Lines 2..X+1: Each line contains three space-separated integers that are the bee ID numbers of three collinear bees. The lines are sorted as specified above. This output section is empty if no collinear sets exist.
Sample Input
8
0 0
0 4
1 2
2 4
4 3
4 5
5 1
6 5
4
0 0
1 1
2 2
3 3
Sample Output
1
1 3 4
4
1 2 3
1 2 4
1 3 4
2 3 4
Hint
Be careful of floating point arithmetic. Floating point comparison for equality almost never works as well as one would hope.

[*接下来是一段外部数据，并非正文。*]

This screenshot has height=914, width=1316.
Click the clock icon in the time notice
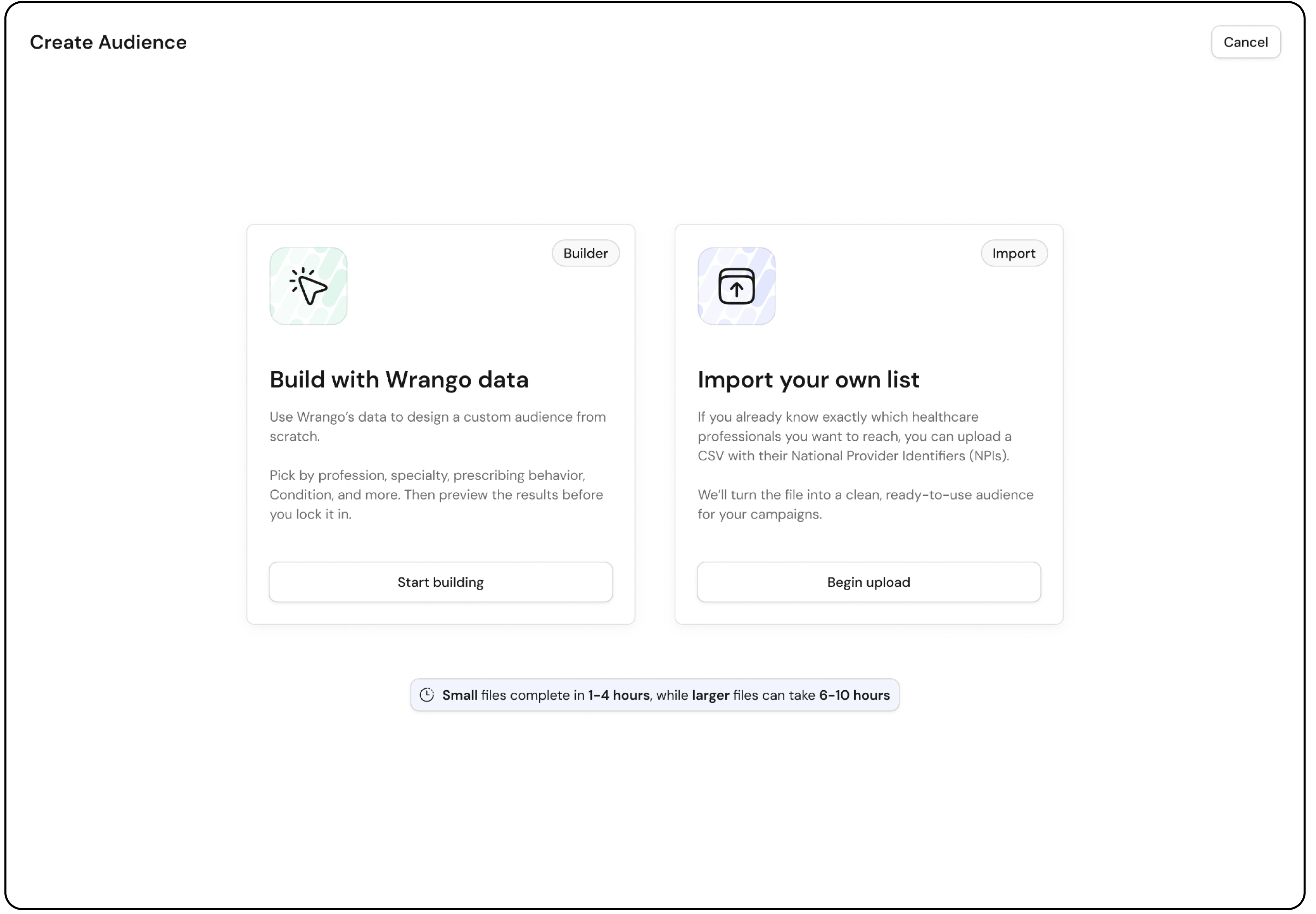(x=427, y=695)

Explanation of the sample 1:
Eight bees grazing on a grid whose lower left corner looks like this:
… . 6 . 8
2 . 4 … .
… . 5 . .
. 3 … . .
… . . 7 .
1 … …
The digits mark the collinear bee IDs:
… . * . *
- . 4 … .
… . * . .
. 3 … . .
… . . * .
1 … …
Author
kenan5020@Monster
题意
给你n个点,告诉你这些点的坐标,让你求出这当中能在一条直线上的三个点的数量,并输出按照他们的标号从小到大输出这三个点。
思路
简单计算几何
一个叉积的运用
对于任意三点组成的两个向量如果他们的叉积为0,则这三点段共线。
设这三个点分别是ABC
分别求出向量AB,BC的值
向量AB = (x1,y1)
向量BC = (x2,y2)
AB x BC = 0
即 x1y2 - x2y1 = 0;
则AB与BC平行。
又因为他们有公共的顶点B
所以这三点共线。
我们可以先按顺序存下所有的点对
然后我们可以按照顺序for三重循环一下,暴力写出所有三个点的情况,然后如果三点所构成的两个向量叉积为0那么存一下这三个点就好。
最后按照题目意思输出即可。
坑点
无
AC代码
#include<bits/stdc++.h>
using namespace std;
typedef struct{
int x,y;
}poi;
typedef struct{
int a,b,c;
}b;
b ans[10006];
poi a[10006];
/*判断三点是否共线*/
bool judge(poi aa,poi bb,poi cc)
{
//先求出三点构成的两个向量
int ax,ay;
int bx,by;
ax = aa.x - bb.x;
ay = aa.y - bb.y;
bx = aa.x - cc.x;
by = aa.y - cc.y;
if(ax * by - ay *bx == 0 ) return true;///叉积公式核心
return false;
}
void solve(void)
{
int n;
std::ios::sync_with_stdio(false);
while(cin>>n)
{
for(int i = 0 ; i < n ; i++)
{
cin>>a[i].x>>a[i].y;
}
int vis = 0;
for(int i = 0 ; i < n ; i++)
{
for(int j = i + 1 ; j < n ; j++)
{
for(int k = j + 1 ; k < n ; k++)
{
if(judge(a[i],a[j],a[k]))
{
ans[vis].a = i;
ans[vis].b = j;
ans[vis++].c = k;
}
}
}
}
cout<<vis<<endl;
for(int i = 0 ; i < vis ; i++)
{
cout<<ans[i].a+1<<' '<<ans[i].b+1<<' '<<ans[i].c+1<<endl;
}
}
}
int main(void)
{
solve();
return 0;
}